Aphrodite was the Greek name for Venus.

“Consider what Plato said, that the unexamined life is not worth living.” Courtney was looking out at us now, not looking down in his usual detached way. “You read in Herodotus about Croesus. He is you. You look out on your life and wonder, ‘How will I live my life? will I be successful, rich, liked by people? Will I marry, will I be a good husband or wife, a good parent?’ Does leading a life dedicated to the pursuit of wealth bring happiness? Herodotus asked that question. Croesus had it all. But was he happy? Remember what Herodotus said: until a man is dead, reserve the question of whether he is happy.”

“Socrates says that all philosophy is a meditation on death,” said Whelan. “And that meditation is about life and happiness in light of the end of man. We dare to ask these questions. We have not given up on the examined life or on the pursuit of the Good—of real happiness, contentment, and even something the Greek and Roman culture saw as transcendent. Here’s the real question: Is the West worth preserving?”

Then the whistle screeched on campus, upsetting a lacuna of silence.

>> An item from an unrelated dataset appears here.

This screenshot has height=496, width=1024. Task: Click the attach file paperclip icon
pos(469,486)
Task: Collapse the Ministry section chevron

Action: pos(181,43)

“At least go to the world of poetry,” said Marin. “Don’t you know, your love really is like a red, red rose, and her enduring young charms are fairy-gifts fading away? Wake up, damn it, youth’s a stuff ‘twill not endure.”

Not a body moved.

“What does Plato say about Beauty?” asked Courtney. He pulled out his Plato and read to us: “‘When a man has been thus far tutored in the love of love, passing from view to view of beautiful things, in the right and regular ascent, suddenly he will have revealed to him, as he draws to the close of his dealings with love, a wondrous vision, beautiful in its nature.’” Courtney looked up: “What is he talking about? Isn’t it the state of wonder, awe? And when in that state, you will begin to see beyond passion or emotion—to something more beautiful and delightful—you begin to see the Truth.”

“Oh, Paul . . . you shouldn’t say that word—Truth—without qualifiers.” Whelan had a mocking, sarcastic tone. “I mean, it’s not right—no parenthesis, no quote marks, just naked Truth. My God, it’s metaphysical streaking.”

The class erupted at the mention of what so typified this generation. The emperor may have had no clothes, but now, neither did his pupils.

“It catches up with you,” said Courtney. “You will want the Good even as you realize you lack the virtue to achieve the Good. And then your life will really start. After you really read Plato, you will never be the same again.”